● TEXT EXCERPT:
=== Section Start ===
When it comes to making economics understandable, no one does it better that David Smith of the Sunday Times*. Today, he has written a emphatic endorsement of the case for the UK remaining in the EU. As a longstanding admirer of his work, a few points jumped out at me when reading it. Here they are.
Britain’s economy is convalescing from the biggest financial shock in a century. A few years ago we were on the edge of the abyss. We live in the shadow of the crisis. One shock was careless: to impose another, self-inflicted one before we’re over it would be stupid.
Yes, you can argue that now is not the best time. But now is the only time: this referendum is a freak event, promised by a Prime Minister who never thought he’d be re-elected and actually have to call the vote. We have to ask: given the EU’s failure to reform (which he doesn’t look at in his article) will Britain always want to stay in it? If the answer is no, then we have to vote out – because we won’t be asked again. As everyone who has been in a bad relationship knows, there’s never a good time to end it.
There might have been a time when we could happily accept a shock of this kind, with growth strong, the world economy buoyant and interest rates high enough for the Bank of England to be able to cut them aggressively. But this is not that time.
=== Section End ===
● INFORMATION SHOWN:
=== Section Start ===
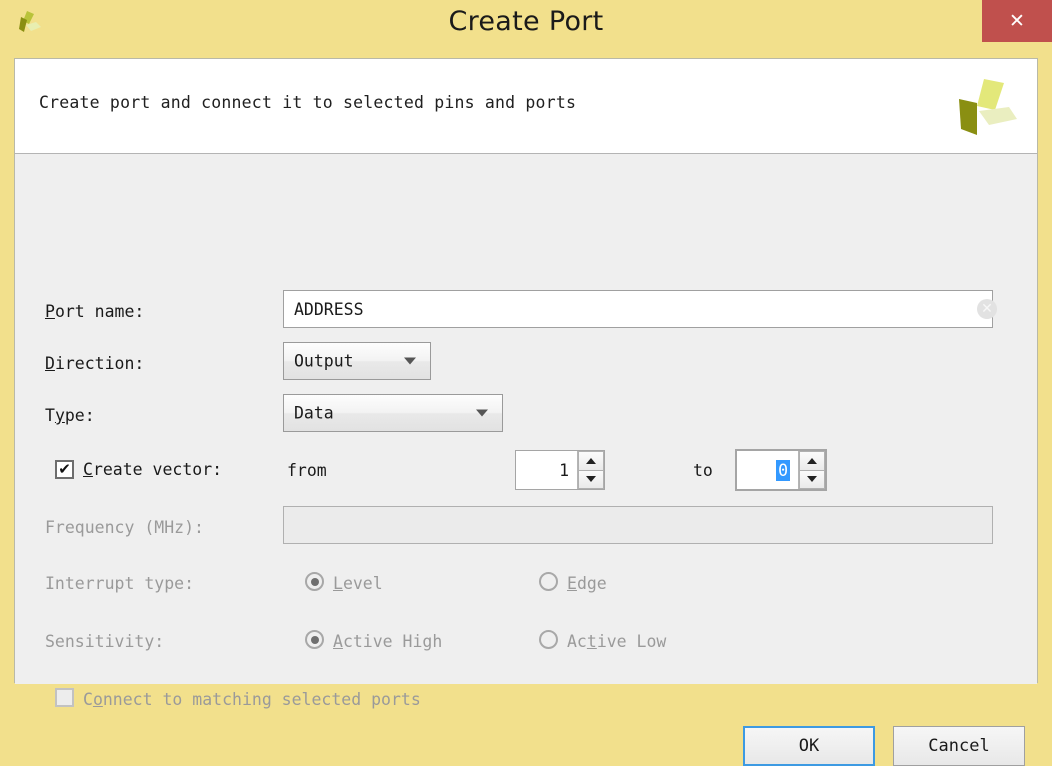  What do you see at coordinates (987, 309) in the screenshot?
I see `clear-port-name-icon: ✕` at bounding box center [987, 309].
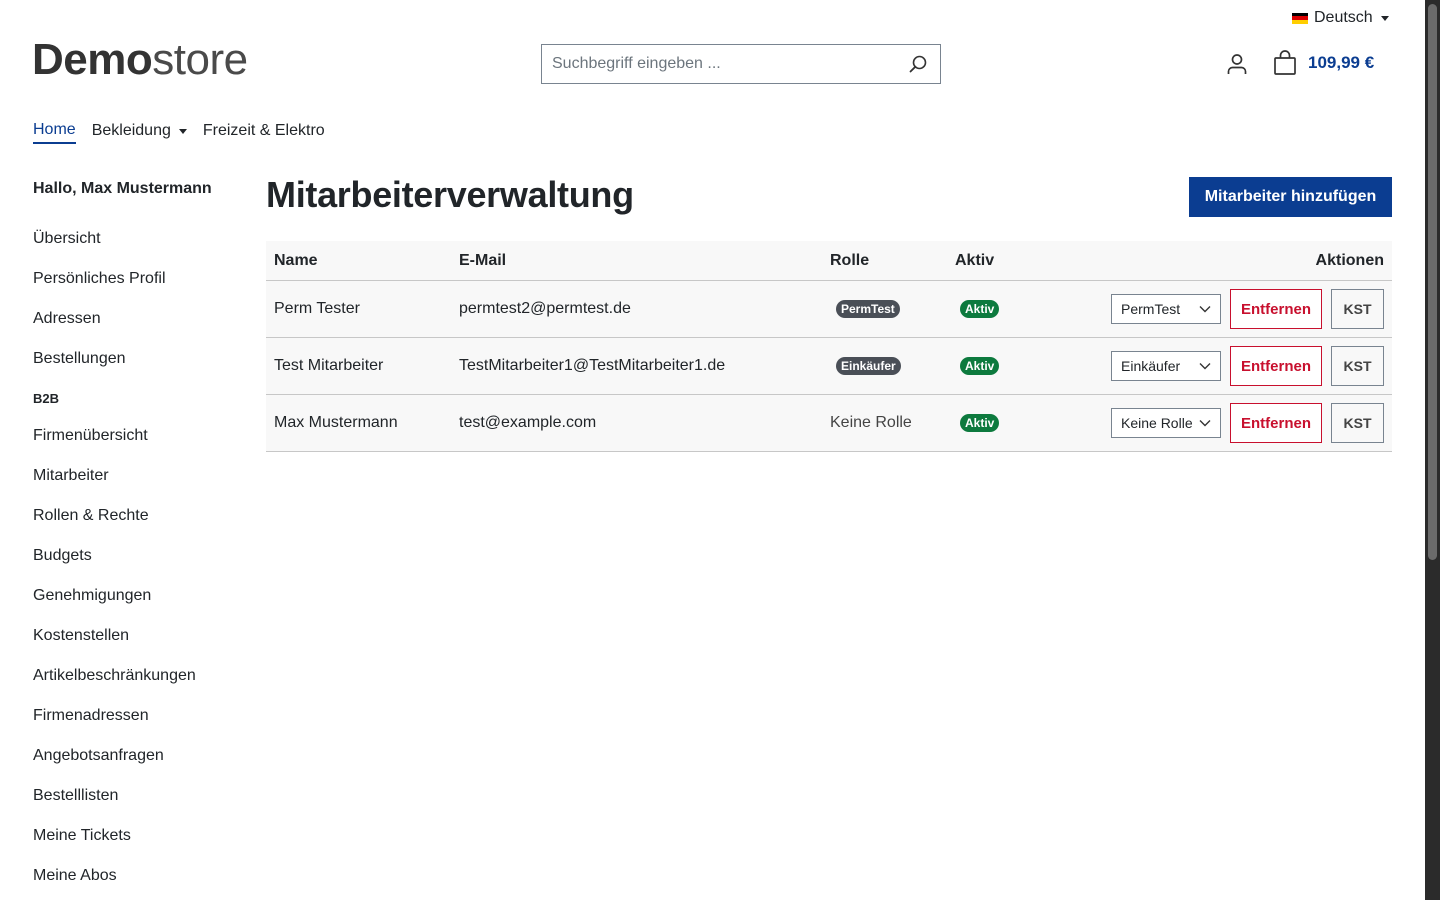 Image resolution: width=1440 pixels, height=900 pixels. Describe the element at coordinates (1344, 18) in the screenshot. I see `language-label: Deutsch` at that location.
=== Section End ===
● WHAT IS BEING ASKED: Quote the commentary on the EU referendum above, from "Britain’s economy is" up to and including "would be stupid.".

● SOLUTION:
Britain’s economy is convalescing from the biggest financial shock in a century. A few years ago we were on the edge of the abyss. We live in the shadow of the crisis. One shock was careless: to impose another, self-inflicted one before we’re over it would be stupid.